Task material
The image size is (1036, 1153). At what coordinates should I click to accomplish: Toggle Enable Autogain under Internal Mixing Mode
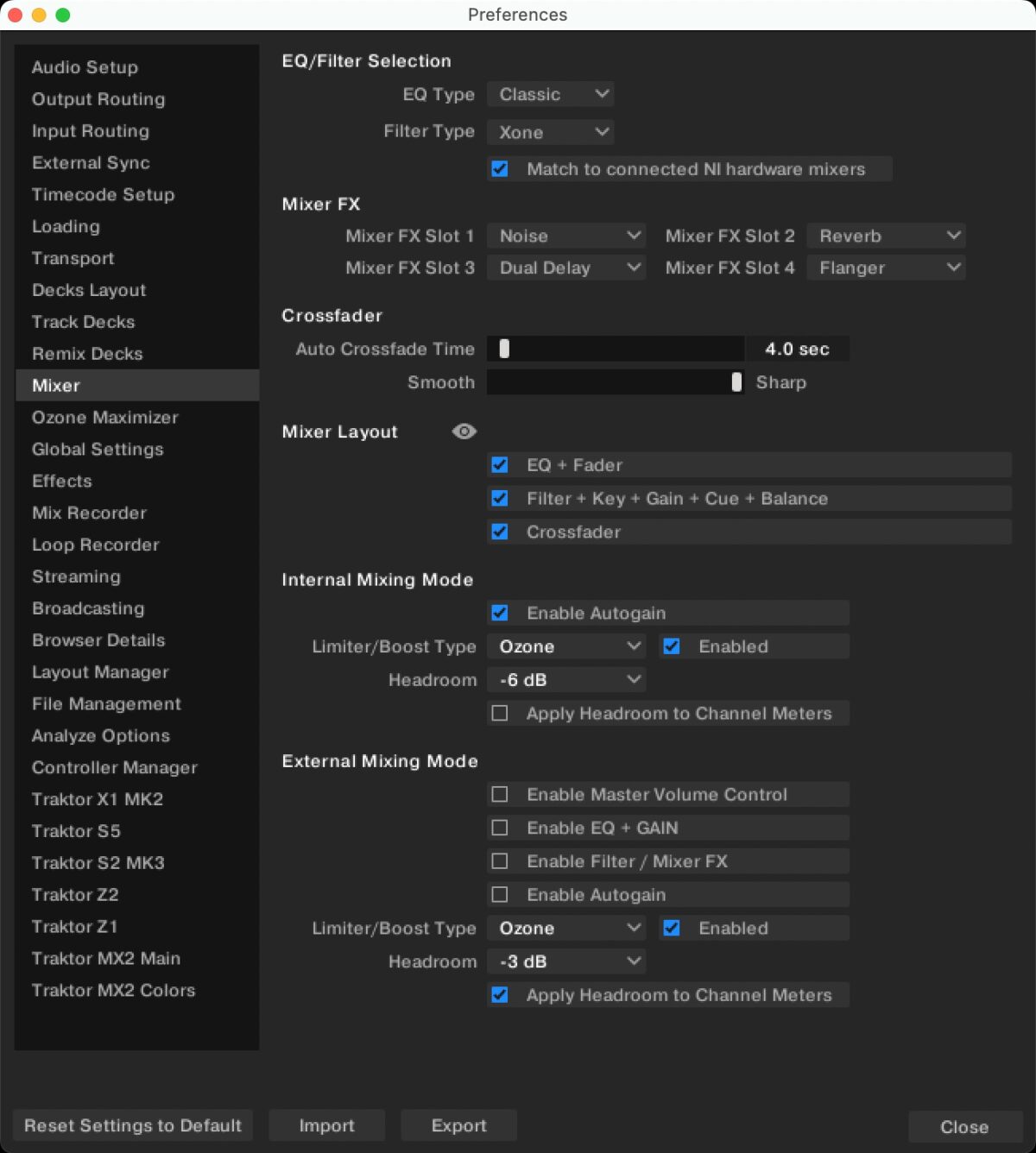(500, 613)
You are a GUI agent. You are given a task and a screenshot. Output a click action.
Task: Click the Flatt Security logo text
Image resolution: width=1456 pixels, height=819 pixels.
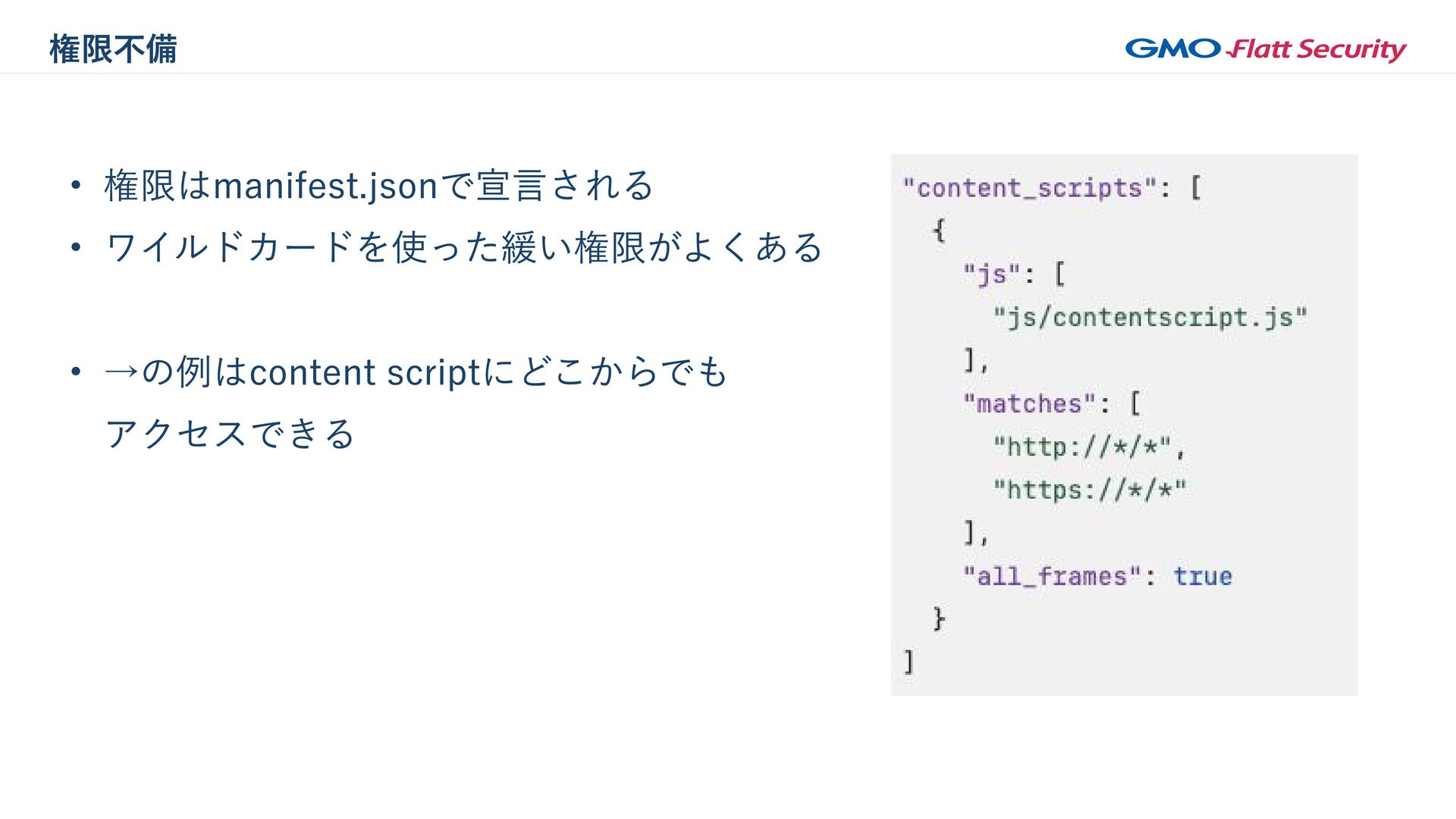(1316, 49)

Aim of the task
Write out the lines beginning at the line with "You are a GUI" and ending at the last line of the entries. Include no pictures.

Solution to this problem
You are a GUI agent. You are given a task and a screenshot. Output a click action.
Task: Click the Flatt Security logo text
Image resolution: width=1456 pixels, height=819 pixels.
(1316, 49)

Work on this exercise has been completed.